Stored data:
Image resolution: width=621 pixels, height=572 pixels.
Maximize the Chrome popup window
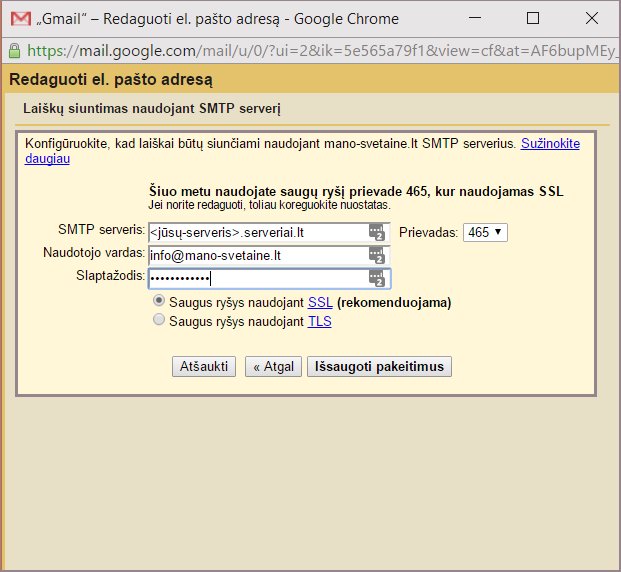533,19
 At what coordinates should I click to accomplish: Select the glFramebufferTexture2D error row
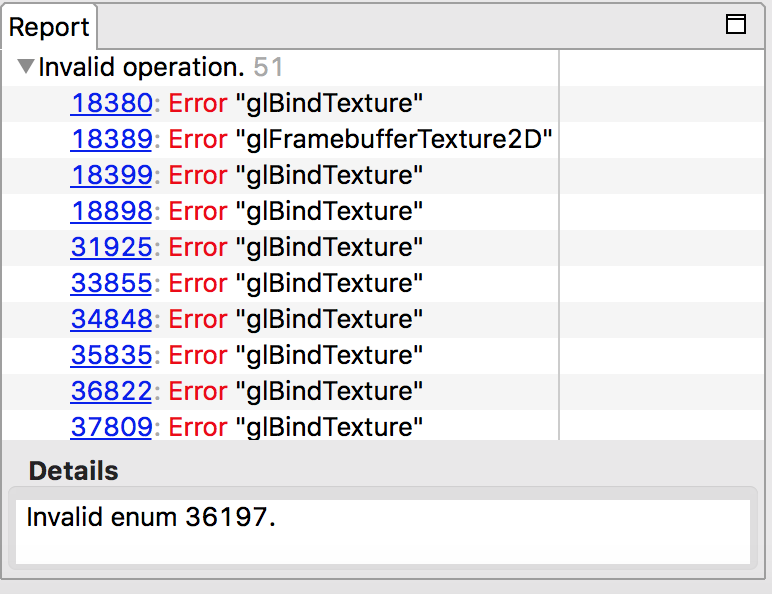pyautogui.click(x=395, y=139)
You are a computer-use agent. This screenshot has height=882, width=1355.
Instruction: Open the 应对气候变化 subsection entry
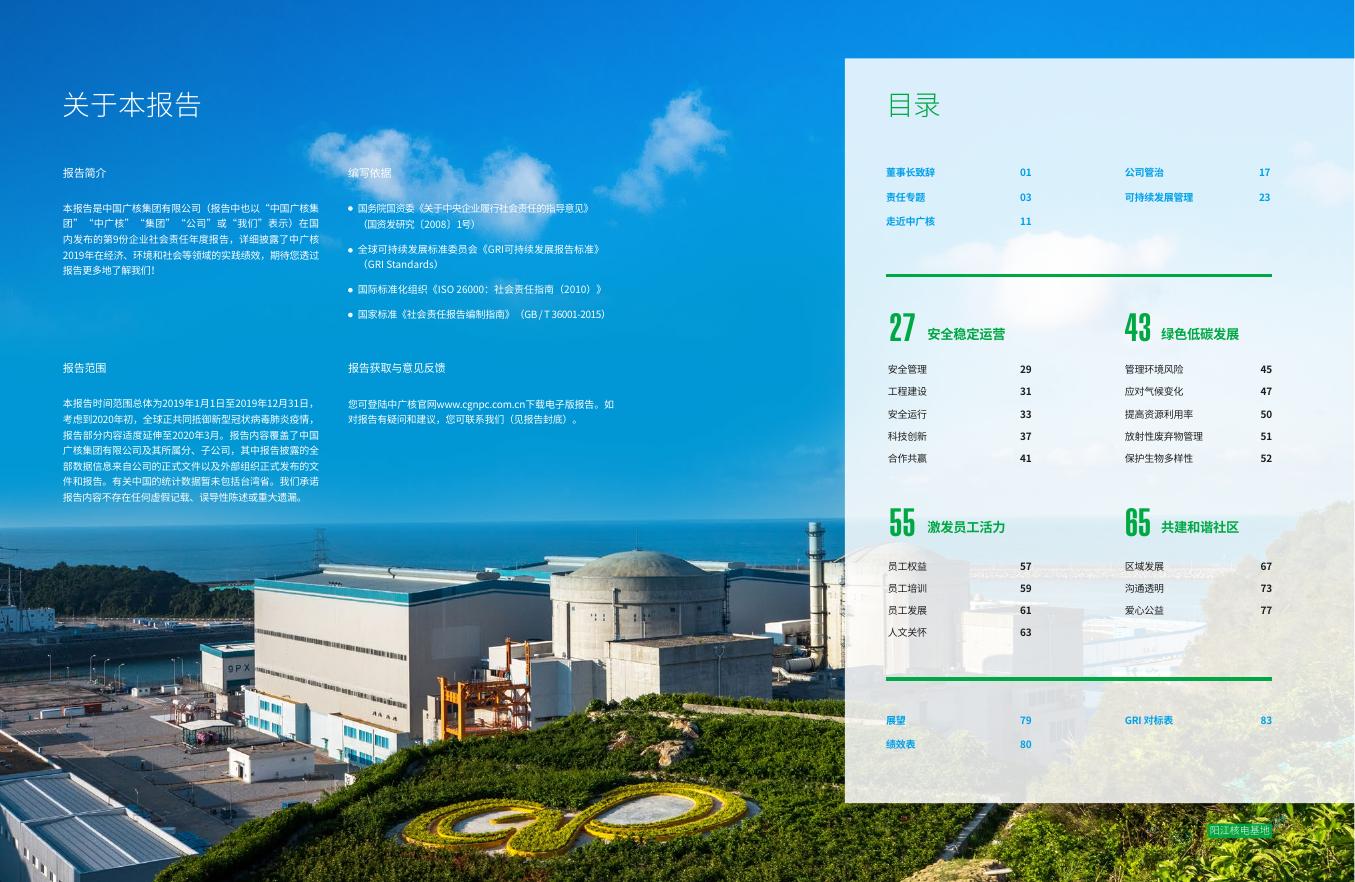[1153, 391]
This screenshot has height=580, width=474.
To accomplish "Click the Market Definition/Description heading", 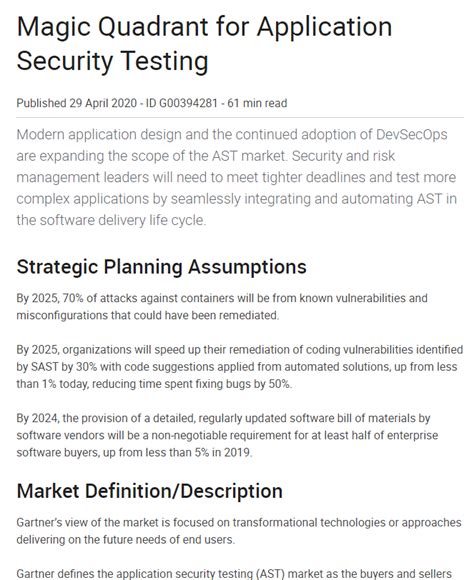I will tap(149, 491).
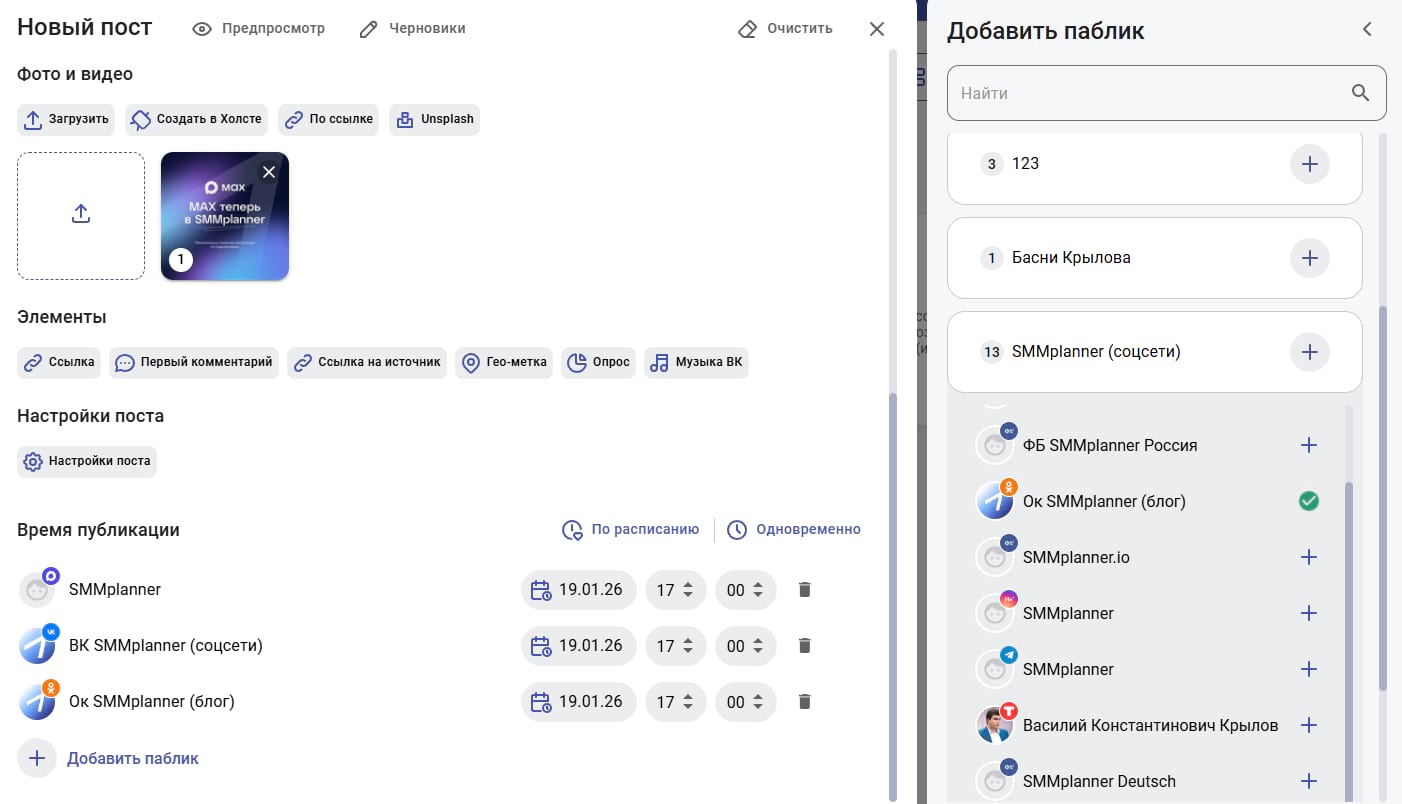
Task: Delete the ВК SMMplanner (соцсети) schedule row
Action: [x=804, y=646]
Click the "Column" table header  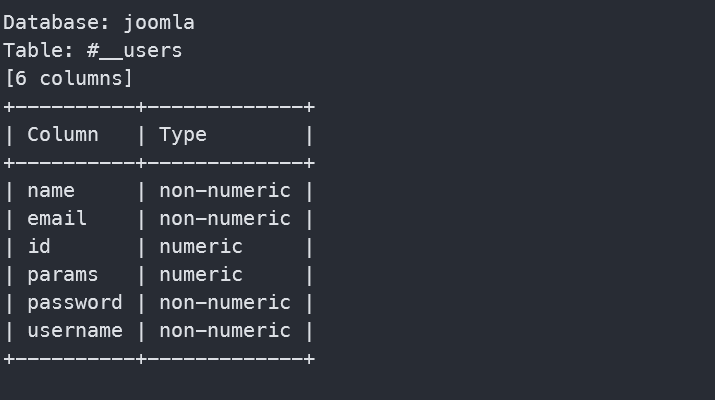63,134
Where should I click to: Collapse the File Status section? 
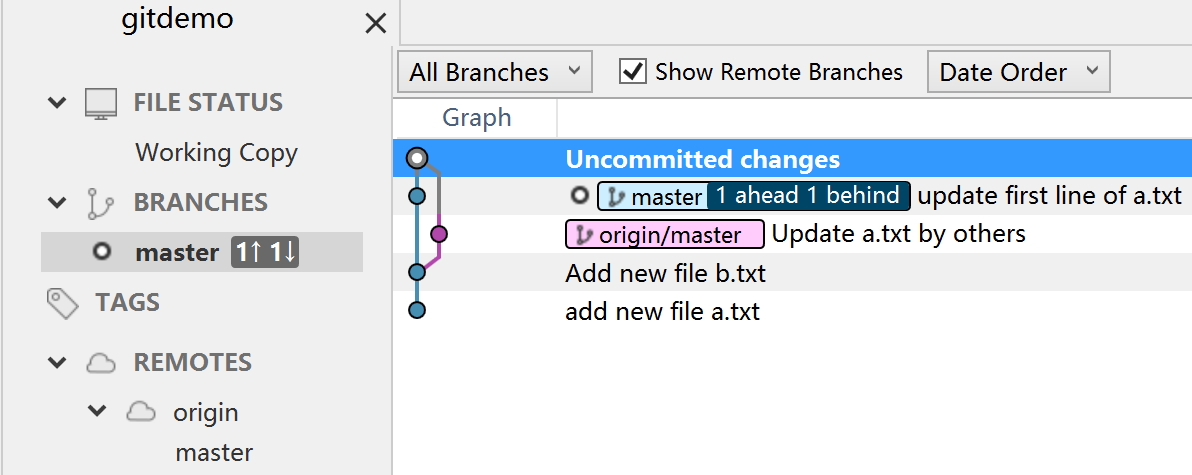(58, 103)
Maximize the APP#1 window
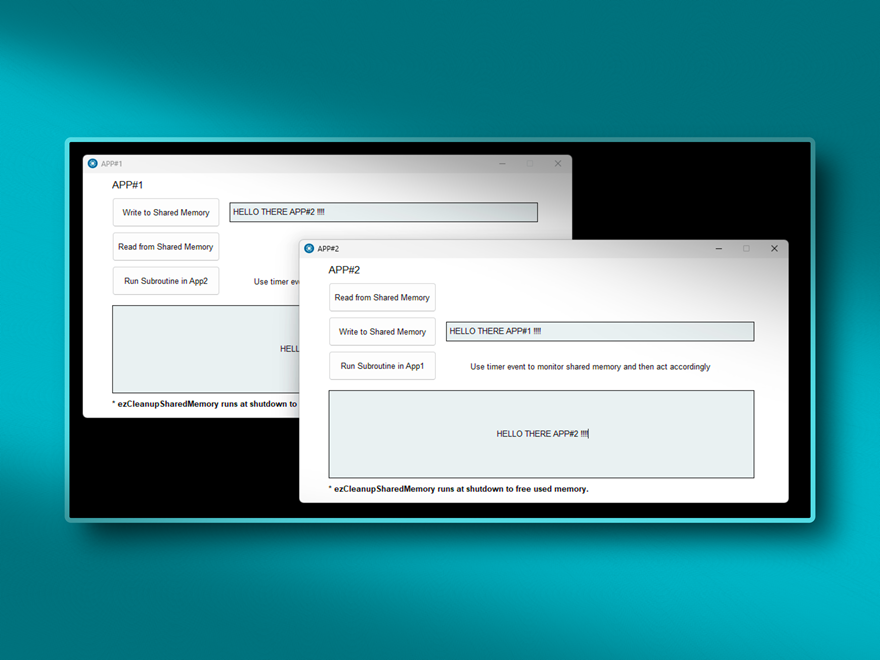 pos(530,164)
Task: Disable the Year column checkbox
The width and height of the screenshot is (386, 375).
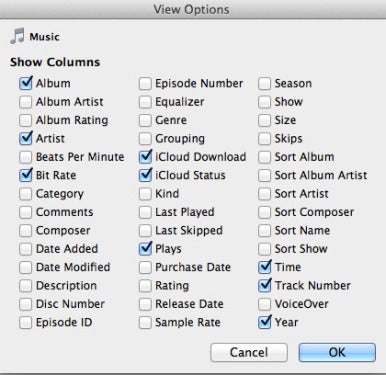Action: (x=264, y=322)
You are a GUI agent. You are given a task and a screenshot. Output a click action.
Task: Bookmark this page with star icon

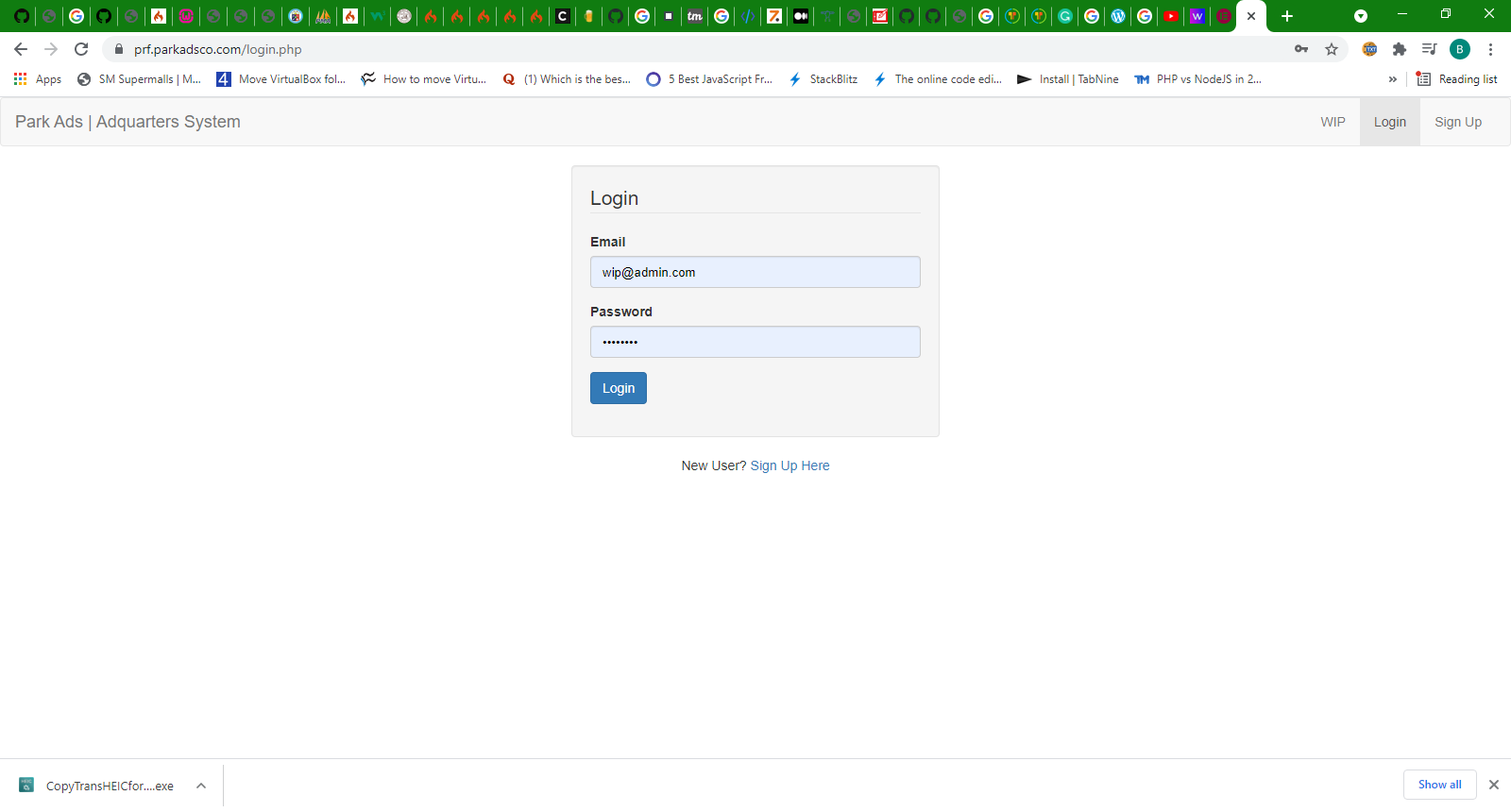click(x=1332, y=49)
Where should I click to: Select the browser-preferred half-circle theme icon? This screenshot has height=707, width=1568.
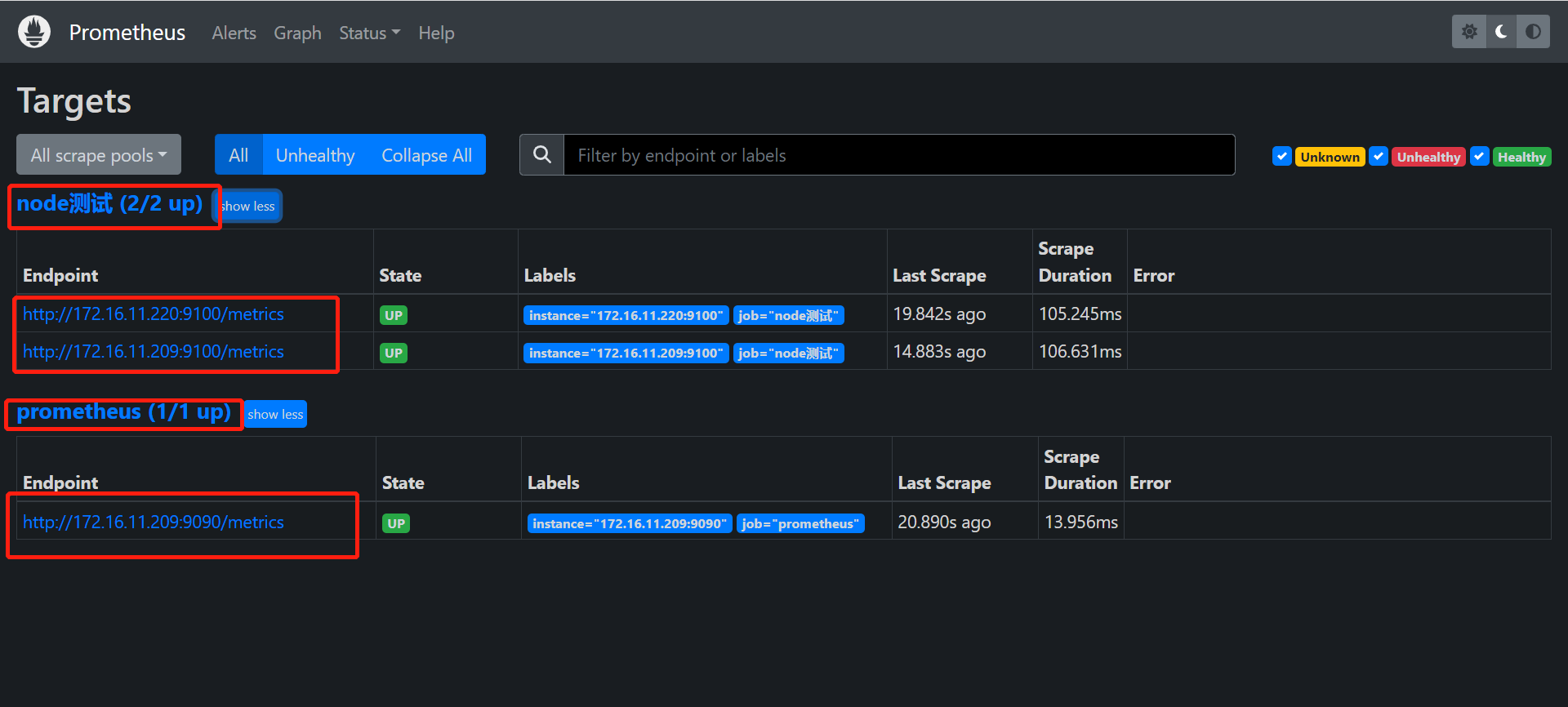pyautogui.click(x=1533, y=32)
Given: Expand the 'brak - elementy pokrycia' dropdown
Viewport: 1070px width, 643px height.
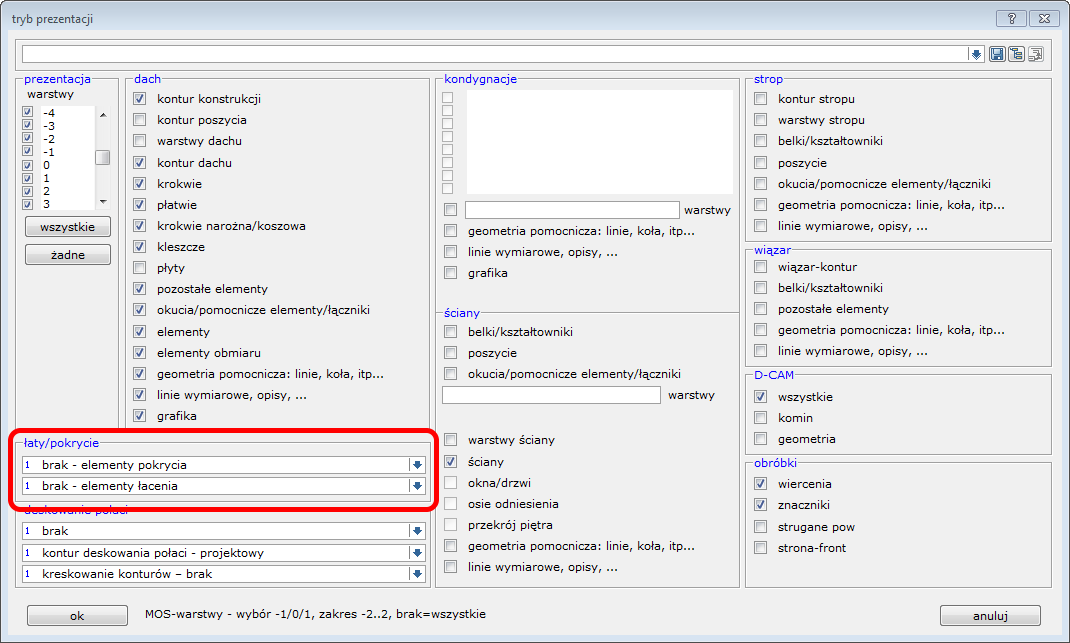Looking at the screenshot, I should (x=417, y=465).
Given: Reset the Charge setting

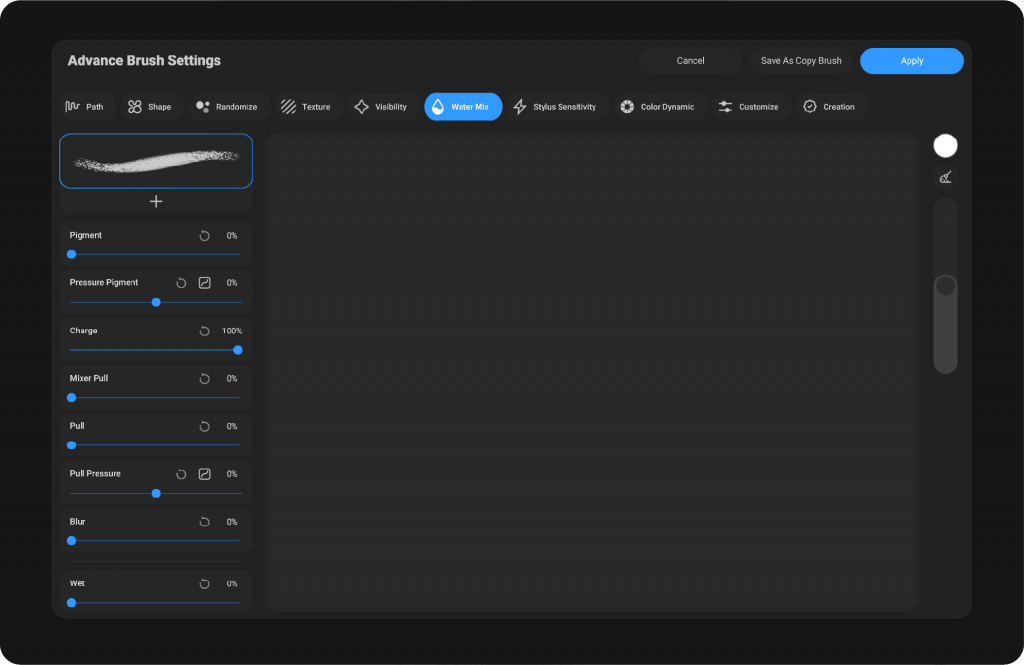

[ASSIGNMENT] Copy each line of the records above that carries the word "agent".

[TASK OUTPUT]
You are a computer-use agent. This screenshot has height=882, width=1355.
You are a GUI agent. You are given a task and a screenshot. Output a click action.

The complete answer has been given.